# Communication Complexity of $\mathsf{XOR}$ Functions

Speaker:

## Time:

Tuesday, 17 April 2018, 16:00 to 17:30

## Venue:

• A-201 (STCS Seminar Room)

## Organisers:

Given a boolean function $f : \{0, 1\}^n \rightarrow \{0, 1\}$ define the function $f \circ \mathsf{XOR}$ on $2n$ bits by $f \circ \mathsf{XOR} (x_1, \dots, x_n, y_1, \dots, y_n) = f(x_1 \oplus y_1, \dots, x_n \oplus y_n)$.  Such a function is called an $\mathsf{XOR}$ function.  A natural communication game for such a function is as follows.  Alice is given $x = (x_1, \dots, x_n)$, Bob is given $y = (y_1, \dots, y_n)$, and they jointly wish to compute $f \circ \mathsf{XOR}(x, y)$.  They have unbounded computational power individually and wish to minimize the amount of communication between them on the worst case input.

We study the communication complexity of $\mathsf{XOR}$ functions under various randomized models, and resolve several open questions in the areas of communication complexity, boolean circuit complexity and analysis of boolean functions.

1) We characterize the weakly-unbounded error communication complexity of $\mathsf{XOR}$ functions in terms on a certain approximation theoretic property of the outer function.  We use this characterization to reprove several known results. Along the way, we also resolve some open questions in the area of analysis of boolean functions.

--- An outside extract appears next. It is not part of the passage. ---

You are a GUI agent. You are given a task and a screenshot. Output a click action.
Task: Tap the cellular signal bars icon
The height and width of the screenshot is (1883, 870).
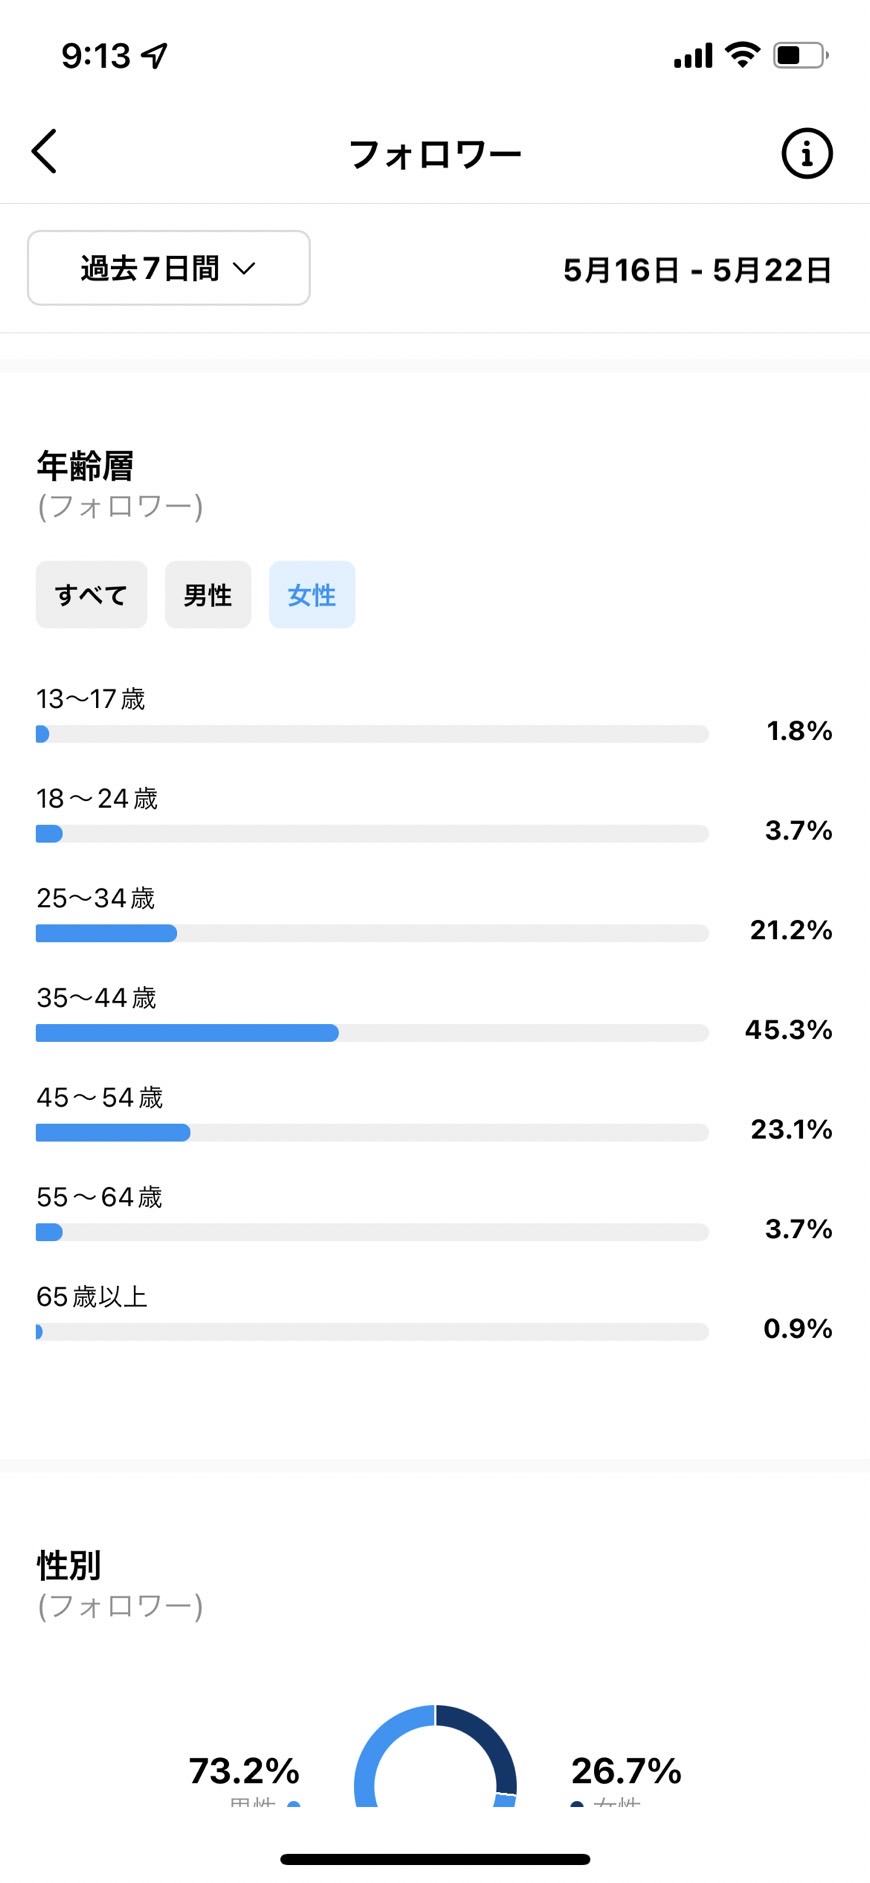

2) We prove a strong unbounded error communication complexity lower bound for an easily describable function.  We then use this to show a boolean circuit complexity class separation that has been open since the early 90's, and first explicitly posed in 2005.  This also resolves a recent open problem in communication complexity by separating two communication complexity classes.
We also prove lower bounds against the class of functions efficiently computable by decision lists of linear threshold functions, and prove unbounded error communication complexity lower bounds for $\mathsf{XOR}$ functions when the outer function is symmetric.

3) Finally, we separate two randomized communication complexity classes in the "number on forehead" model of multiparty communication.  This also implies boolean circuit class separations.